Quando ha visto per l’ultima volta il Santo Padre di persona?
«L’ultima volta che noi ambasciatori abbiamo visto il Papa è stata a gennaio, quando ha ricevuto il corpo diplomatico presso la Santa Sede per gli auguri di inizio anno. Un momento collettivo in cui il Santo Padre si rivolge a tutti i membri dei 183 Paesi accreditati in Vaticano. Sembrava piuttosto in forma per essere un uomo di 88 anni con diversi problemi di salute. Il suo discorso era lungo e estremamente ambizioso. Ha toccato tutti i punti che ci si aspettava, partendo dai conflitti che purtroppo flagellano il mondo. Ha lanciato un appello al dialogo «con tutti» per spezzare le catene dell’odio. È stato un discorso molto forte, senza mezzi termini. Abbiamo riconosciuto la sua determinazione. La sua forza. Ricordiamoci che lo scorso settembre Papa Francesco ha raggiunto Timor Est, proprio il Paese che rappresento. È stato uno dei suoi viaggi più lunghi, eppure l’energia e l’allegria che ha dimostrato ha stupito tutti. Nessuno è rimasto indifferente di fronte al suo carisma».

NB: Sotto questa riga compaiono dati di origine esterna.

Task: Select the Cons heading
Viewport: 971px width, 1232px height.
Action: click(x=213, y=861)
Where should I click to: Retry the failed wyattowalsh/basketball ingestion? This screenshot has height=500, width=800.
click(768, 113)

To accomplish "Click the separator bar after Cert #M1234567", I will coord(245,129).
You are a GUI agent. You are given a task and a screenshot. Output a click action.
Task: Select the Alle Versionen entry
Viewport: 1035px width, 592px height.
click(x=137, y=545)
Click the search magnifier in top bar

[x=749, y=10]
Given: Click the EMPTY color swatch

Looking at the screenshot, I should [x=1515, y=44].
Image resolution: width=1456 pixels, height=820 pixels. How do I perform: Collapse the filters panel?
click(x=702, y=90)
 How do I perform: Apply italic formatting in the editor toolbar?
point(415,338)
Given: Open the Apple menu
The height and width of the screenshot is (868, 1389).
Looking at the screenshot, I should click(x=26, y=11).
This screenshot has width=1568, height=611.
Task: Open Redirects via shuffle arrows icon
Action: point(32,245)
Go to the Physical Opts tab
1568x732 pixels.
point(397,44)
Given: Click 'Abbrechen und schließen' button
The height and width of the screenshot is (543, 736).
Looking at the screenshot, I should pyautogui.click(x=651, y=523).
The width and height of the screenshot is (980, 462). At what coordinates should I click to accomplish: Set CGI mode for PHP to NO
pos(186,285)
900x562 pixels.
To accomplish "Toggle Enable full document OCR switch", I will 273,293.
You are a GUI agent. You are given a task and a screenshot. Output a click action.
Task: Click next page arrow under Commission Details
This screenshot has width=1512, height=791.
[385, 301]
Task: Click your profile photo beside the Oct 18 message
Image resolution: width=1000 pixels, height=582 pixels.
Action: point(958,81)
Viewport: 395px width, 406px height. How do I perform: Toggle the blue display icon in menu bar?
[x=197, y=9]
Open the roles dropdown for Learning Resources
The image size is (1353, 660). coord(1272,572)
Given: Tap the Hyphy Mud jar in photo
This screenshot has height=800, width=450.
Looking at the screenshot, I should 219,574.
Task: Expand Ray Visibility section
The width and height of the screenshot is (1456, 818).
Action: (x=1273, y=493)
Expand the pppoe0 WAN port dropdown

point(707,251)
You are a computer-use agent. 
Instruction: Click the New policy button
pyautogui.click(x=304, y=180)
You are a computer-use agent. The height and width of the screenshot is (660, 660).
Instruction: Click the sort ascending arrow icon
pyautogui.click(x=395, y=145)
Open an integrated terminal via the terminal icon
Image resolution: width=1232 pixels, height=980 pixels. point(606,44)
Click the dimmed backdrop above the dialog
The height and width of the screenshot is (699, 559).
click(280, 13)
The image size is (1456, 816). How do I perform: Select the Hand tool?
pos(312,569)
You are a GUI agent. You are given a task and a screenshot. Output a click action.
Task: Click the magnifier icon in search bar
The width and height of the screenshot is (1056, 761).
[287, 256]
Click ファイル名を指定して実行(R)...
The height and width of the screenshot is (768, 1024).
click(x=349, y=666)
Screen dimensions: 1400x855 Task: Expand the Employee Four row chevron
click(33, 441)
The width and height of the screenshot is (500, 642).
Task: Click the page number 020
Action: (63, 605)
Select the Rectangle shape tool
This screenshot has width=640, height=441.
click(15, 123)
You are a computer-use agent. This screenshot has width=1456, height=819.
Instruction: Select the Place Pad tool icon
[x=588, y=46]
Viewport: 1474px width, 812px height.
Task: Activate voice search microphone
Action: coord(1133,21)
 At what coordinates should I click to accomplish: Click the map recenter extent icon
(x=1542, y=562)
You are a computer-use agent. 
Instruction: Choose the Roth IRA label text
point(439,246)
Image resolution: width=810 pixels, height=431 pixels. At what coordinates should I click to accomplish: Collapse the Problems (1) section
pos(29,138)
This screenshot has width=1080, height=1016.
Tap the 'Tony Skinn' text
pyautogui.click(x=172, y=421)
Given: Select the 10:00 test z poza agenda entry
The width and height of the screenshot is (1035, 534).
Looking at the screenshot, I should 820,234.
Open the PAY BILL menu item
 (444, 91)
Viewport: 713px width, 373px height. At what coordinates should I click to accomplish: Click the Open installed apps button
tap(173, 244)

Quale bilancio traccia di questa esperienza da ambasciatrice?
«È stata una nomina da parte del presidente José Ramos-Horta che ho accolto con molta commozione. Ero consapevole della grande responsabilità che Timor Est mi aveva affidato malgrado la mia età: sono la più giovane del corpo diplomatico e ciò è un grande onore. Dopo ventiquattro anni di lotta e massacri, Timor Est ha ottenuto nel 2002 l’indipendenza. Pochi credevano che ce l’avrebbe fatta, invece è successo. Non solo: il nostro paese è diventato un esempio di riconciliazione tra i popoli. Ripeto: per me, è un onore rappresentare la nazione più giovane del mondo».

Cosa dicono le guardie del Papa di fronte al suo passaporto svizzero?
«In un primo momento, la grande domanda era la seguente: come fa una ambasciatrice di Timor ad essere pure svizzera? In effetti la storia della mia famiglia è un po’ diversa dalle altre. Padre ticinese, madre di Dili, la capitale di Timor. Comunque quando vedo le guardie sfilare con le loro preziose uniformi accanto al Papa il mio cuore si riempie di orgoglio. Io mi sento pure profondamente svizzera».

Ci racconta della benedizione del Papa dello scorso gennaio…
«È successo in occasione dell’incontro con gli ambasciatori. Io faticavo un po’ a muovermi perché ormai la mia gravidanza era prossima al termine. Bisogna sapere che il papa ama molto ridere, fare battute. Quando mi ha vista con il pancione mi ha detto: «Attenzione a non rompere le acque qui in Vaticano!». «Farò del mio meglio», gli ho risposto un po’ confusa. Poi lui ha benedetto il mio ventre. Non dimenticherò mai questo momento».

Anche in occasione della presentazione delle lettere con cui è stata accreditata presso la Santa Sede ha vissuto un’esperienza unica...
«Certo. Mia madre Fernanda era lì insieme a Tiago, il mio compagno e a mia sorella Vera. Mio padre Felice ci seguiva da Lisbona. È stato molto intenso. Poi, in qualità di ambasciatrice, ho effettivamente avuto la fortuna di passare un momento, da sola, con il Papa. Era molto attento e presente. Ricordo che mi ha parlato con una gentilezza disarmante. Uno dei temi affrontati in questa discussione è stato il cambiamento del clima, un fenomeno che purtroppo riguarda anche Timor Est. Poi ci siamo dilungati sulla storia recente del paese, in cui la grande maggioranza della popolazione ha meno di 20 anni. Quella che abbiamo vissuto è stata una guerra molto sanguinosa».

Giovane mamma in Vaticano: come ci si sente?
«Ho ricevuto molto amore e molta tenerezza da parte di tutti i colleghi diplomatici. Per la Chiesa cattolica, la figura della madre è sacra e diventarlo all’interno dello Stato della città del Vaticano è stata un’esperienza unica, culminata con benedizione di papa Francesco».